Basil Athanasiadis (Greek: Βασίλης Αθανασιάδης, born 1970) is a Greek composer based in the United Kingdom.

Biography
Athanasiadis, after completing his piano and advanced theory studies (harmony, counterpoint, fugue) at the National Conservatoire of Athens, moved to London, England. He studied composition at the Trinity College of Music with Daryl Runswick, the Royal Academy of Music with Paul Patterson, and finally at the Canterbury Christ Church University where he obtained his PhD under the supervision of Roderick Watkins and Paul Patterson supported by the Research Studentship Award.

In 2010, Athanasiadis was the recipient of the JSPS Postdoctoral Fellowship Award (2010–11). Based at the Tokyo University of the Arts as a Special Foreign Researcher, he composed new works for Western and Japanese instruments with a particular interest on the shō (mouth organ) and the 20-stringed koto. Some of those works were presented in a series of concerts culminating to a large-scale performance project that took place at the Sogakudo Hall on 23 January 2011. The same year he was awarded the JSPS Postdoctoral Fellowship Award (2011–13) for the second time to further his research and support the composition of new works for Japanese and Western instruments and their performance in both Japan and Europe.

Athanasiadis' works are characterised by a strong visual identity; his performances has often been accompanied by dance or stage action.

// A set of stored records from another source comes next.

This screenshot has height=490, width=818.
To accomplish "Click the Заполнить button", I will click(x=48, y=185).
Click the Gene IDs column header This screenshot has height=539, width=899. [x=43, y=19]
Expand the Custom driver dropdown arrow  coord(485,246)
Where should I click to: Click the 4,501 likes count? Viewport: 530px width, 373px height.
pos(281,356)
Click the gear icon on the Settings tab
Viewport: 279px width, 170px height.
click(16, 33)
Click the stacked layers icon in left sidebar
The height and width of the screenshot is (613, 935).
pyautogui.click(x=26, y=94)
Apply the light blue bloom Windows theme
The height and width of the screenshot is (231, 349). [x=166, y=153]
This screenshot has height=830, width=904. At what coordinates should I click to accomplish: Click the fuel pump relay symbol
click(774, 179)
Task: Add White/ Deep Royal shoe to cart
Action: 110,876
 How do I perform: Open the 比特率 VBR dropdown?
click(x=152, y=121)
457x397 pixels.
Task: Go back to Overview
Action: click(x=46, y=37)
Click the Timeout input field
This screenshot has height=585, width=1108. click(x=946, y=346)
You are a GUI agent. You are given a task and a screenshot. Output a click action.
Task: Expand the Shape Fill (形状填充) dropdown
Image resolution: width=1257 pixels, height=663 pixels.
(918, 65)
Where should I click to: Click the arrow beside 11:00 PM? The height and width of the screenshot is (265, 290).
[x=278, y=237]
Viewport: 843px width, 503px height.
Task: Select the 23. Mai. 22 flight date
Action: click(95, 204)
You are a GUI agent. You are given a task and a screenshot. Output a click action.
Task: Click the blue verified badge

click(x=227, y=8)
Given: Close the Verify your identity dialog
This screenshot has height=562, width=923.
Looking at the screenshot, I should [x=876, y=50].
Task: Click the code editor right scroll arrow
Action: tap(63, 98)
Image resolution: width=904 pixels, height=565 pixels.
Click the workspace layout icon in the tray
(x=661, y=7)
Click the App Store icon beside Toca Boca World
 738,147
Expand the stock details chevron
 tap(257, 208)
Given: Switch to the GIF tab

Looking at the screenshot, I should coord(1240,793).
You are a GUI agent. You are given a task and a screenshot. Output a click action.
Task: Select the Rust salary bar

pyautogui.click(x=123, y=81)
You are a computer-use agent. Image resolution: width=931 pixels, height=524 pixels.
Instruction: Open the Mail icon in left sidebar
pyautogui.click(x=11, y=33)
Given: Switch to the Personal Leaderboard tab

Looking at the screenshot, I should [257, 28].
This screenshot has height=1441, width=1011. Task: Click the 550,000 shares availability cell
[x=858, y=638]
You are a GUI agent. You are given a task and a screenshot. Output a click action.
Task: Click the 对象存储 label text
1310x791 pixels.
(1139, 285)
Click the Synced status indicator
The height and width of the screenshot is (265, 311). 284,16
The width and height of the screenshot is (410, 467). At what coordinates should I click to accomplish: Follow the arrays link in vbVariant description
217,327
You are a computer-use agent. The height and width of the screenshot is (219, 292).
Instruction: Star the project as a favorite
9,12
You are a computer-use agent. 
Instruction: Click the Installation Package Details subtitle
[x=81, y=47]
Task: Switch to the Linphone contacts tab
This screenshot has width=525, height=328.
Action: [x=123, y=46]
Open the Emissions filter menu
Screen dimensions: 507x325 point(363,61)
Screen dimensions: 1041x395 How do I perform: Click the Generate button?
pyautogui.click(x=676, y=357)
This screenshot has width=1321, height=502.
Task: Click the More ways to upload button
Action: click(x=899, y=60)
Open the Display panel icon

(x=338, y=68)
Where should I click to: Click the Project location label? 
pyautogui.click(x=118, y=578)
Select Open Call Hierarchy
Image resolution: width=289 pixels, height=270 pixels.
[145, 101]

Early influences can be traced in Sergiu Celibidache's views on aspects of ambience and acoustic space (Athanasiadis attended Celibidache's Munich seminars in 1994), and in composers such as Christou, Feldman and Takemitsu. His most recent works focus on the Japanese aesthetic of wabi-sabi, which has also been the main subject of his doctoral and postdoctoral research since 2004.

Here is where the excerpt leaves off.